JABARTRUST.COM, KOTA BANDUNG – Hanzallah bin Abu Amir akan selalu dikenang sebagai salah satu sahabat Nabi Muhammad SAW yang menempatkan perintah Allah dan Rasul di atas segalanya. Kisah hidupnya, yang dibahas secara mendalam oleh Sinyo Hendrik dalam kajian di Darul Akrim Inayah, Kota Bandung, Senin, (09/12/2024), memberikan pelajaran penting tentang keteguhan iman dan bagaimana menyikapi nikmat duniawi.
Sinyo membuka, Hanzallah berasal dari kaum Anshar, suku Aus Yastrib (Madinah), yang turut bergabung dalam barisan umat Islam sejak awal dakwah Rasulullah. Kehidupan dan perjuangannya memberikan gambaran nyata tentang bagaimana seorang mukmin seharusnya menjadikan nikmat dunia sebagai sarana menuju takwa, bukan penghalang untuk taat kepada Allah.
Ia melanjutkan, dalam Perang Uhud, Hanzallah menunjukkan keteguhan hati yang luar biasa. Malam sebelum perang, ia baru saja melangsungkan pernikahan dengan istri tercintanya. Namun, ketika panggilan jihad dari Rasulullah SAW tiba, ia segera meninggalkan kebahagiaan duniawi tanpa ragu, meskipun berada dalam keadaan junub setelah malam pertama pernikahannya.

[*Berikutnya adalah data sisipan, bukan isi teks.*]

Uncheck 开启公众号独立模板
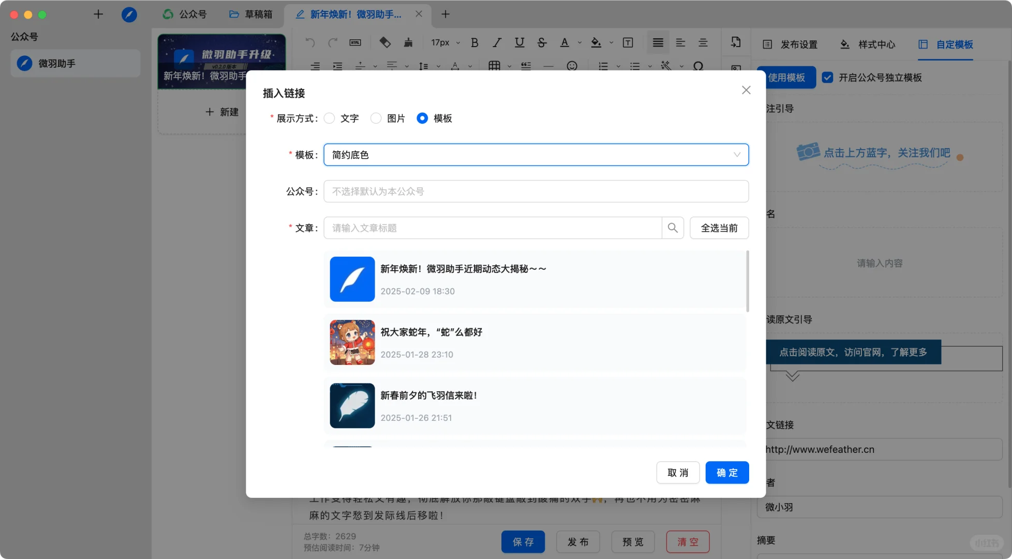 point(828,77)
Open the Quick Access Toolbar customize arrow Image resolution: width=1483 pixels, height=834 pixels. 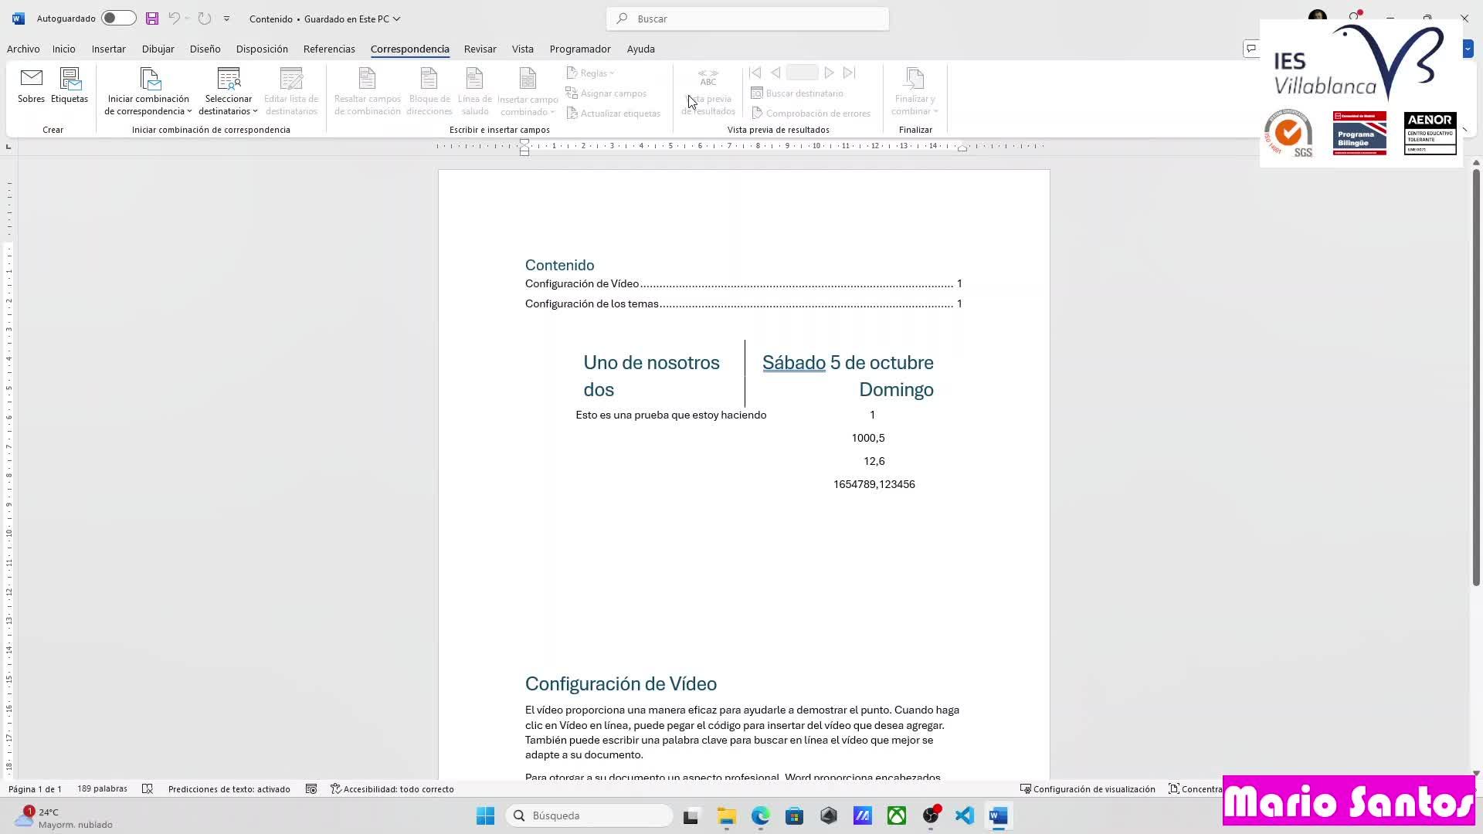[226, 19]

Kesungguhan Hanzallah mengutamakan jihad dibandingkan kenikmatan pribadi menjadi teladan yang tak lekang oleh waktu. Dalam peperangan itu, Hanzallah syahid, dan Allah SWT memuliakannya dengan penghormatan luar biasa, dimandikan oleh para malaikat. Peristiwa ini membuat para sahabat dan umat Islam kagum, sekaligus menjadi pelajaran mendalam tentang arti ketakwaan dan pengorbanan, ungkapnya.
Sinyo Hendrik mengajak jamaah untuk merenungi makna dari kisah hidup Hanzallah. Ia menekankan bahwa segala nikmat yang Allah berikan kepada manusia, baik berupa pasangan hidup, anak-anak, harta, maupun kendaraan, merupakan ujian.
“Nikmat itu bisa meninggikan derajat kita di sisi Allah, tetapi juga bisa menjadi penyebab kehancuran jika kita terlena,” ujar Sinyo, seraya mengutip firman Allah dalam QS Al-An’am: 165 yang menjelaskan bahwa Allah memberikan berbagai karunia untuk menguji manusia.
Nikmat duniawi, lanjutnya, sering kali menjadi jebakan yang membuat manusia lalai dari kewajiban utamanya. Salah satu contohnya adalah kewajiban thalabul ilmi (menuntut ilmu), yang difardhukan oleh Rasulullah SAW, tetapi sering terabaikan ketika manusia sibuk mengejar kenikmatan duniawi.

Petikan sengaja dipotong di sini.